On the last day in office, President Adams sent to Sec. of State John Marshall 42 names of people who Adams wanted to get commissions to become judges (Justice of the Peace) while he was still in office. To obtain these positions the President had to sign, Marshall had to sign, and then the paper had to be filed with the proper office. Marshall completed that task on all of them but four of these people. One of these people happened to be a Virginian Politician William Marbury. When we did not get this position, Marbury was upset and wrote a letter to Sec. of State James Madison to complete his commission. Madison asked Jefferson and he refused Marbury his commission. Madison refused to give him the appointment. Marbury asked the Supreme Court to issue a Writ of Mandamus to make Madison issue the commission. Marbury based this request on the 1789 Judiciary Act, Section 13, which allowed the US Supreme Court to issue Writs of Mandamus.

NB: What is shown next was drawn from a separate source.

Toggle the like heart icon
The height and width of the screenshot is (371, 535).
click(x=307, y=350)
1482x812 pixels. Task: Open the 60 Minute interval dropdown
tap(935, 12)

The US Supreme Court’s Chief Justice was John Marshall, the same man who was responsible for not delivering the commissions to the proper authorities on his last day as Secretary of State. Does this sound like justice to you? Should Marshall have recused himself from the case? To make matters even much worse John Marshall who wrote the opinion of the Court came up with the idea of Judicial Review- something that was not written in Article Three of the Constitution and something that Congress had not given him or the Court the ability to do.

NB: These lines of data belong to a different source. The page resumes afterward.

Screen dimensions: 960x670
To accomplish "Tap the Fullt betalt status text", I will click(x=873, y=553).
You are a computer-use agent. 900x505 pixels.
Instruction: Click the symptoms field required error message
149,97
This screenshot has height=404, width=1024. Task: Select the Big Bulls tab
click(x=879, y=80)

Please note that nowhere does it mention in the Constitution that the Supreme Court has the power to take it upon themselves to interpret the constitutionality of the law- in effect the Court has amended the Constitution in a way that was not intended in the Constitution. Yet this is what Marshall did. In effect, he is the one whose decision amended the Constitution illegally and changed individual rights in the United States forever.
Article Five explained how you could legally amend the Constitution.
Article Five: The Congress, whenever two-thirds of both houses shall deem it necessary, shall propose amendments to this Constitution, or, on the application of the legislatures of two-thirds of the several states, shall call a convention for proposing amendments, which, in either case, shall be valid to all intents and purposes, as part of this Constitution, when ratified by the legislatures of three-fourths of the several states, or by conventions in three fourths thereof, as the one or the other mode of ratification may be proposed by the Congress; provided that no amendment which may be made prior to the year one thousand eight hundred and eight shall in any manner affect the first and fourth clauses in the ninth section of the first article; and that no state, without its consent, shall be deprived of its equal suffrage in the Senate.
Congress had the power to amend the Constitution but the Supreme Court did not. Now, after Marbury v Madison (1803) every time the Supreme Court Rules on a case that case can amend your rights. This makes no rights protected by the Constitution and all rights conditional to the whims of nine justices. Is this justice? Did the Founding Fathers have this on their minds when they wrote the Constitution?
Now that you know about your rights, what are you going to do about them? With such things as Freedom of Speech, Right to Assemble, and Freedom of Religion on the line, are you going to trust the same institution to protect us when these rights under the First Amendment are actually subject to the Court’s interpretation? Think about it! Amen.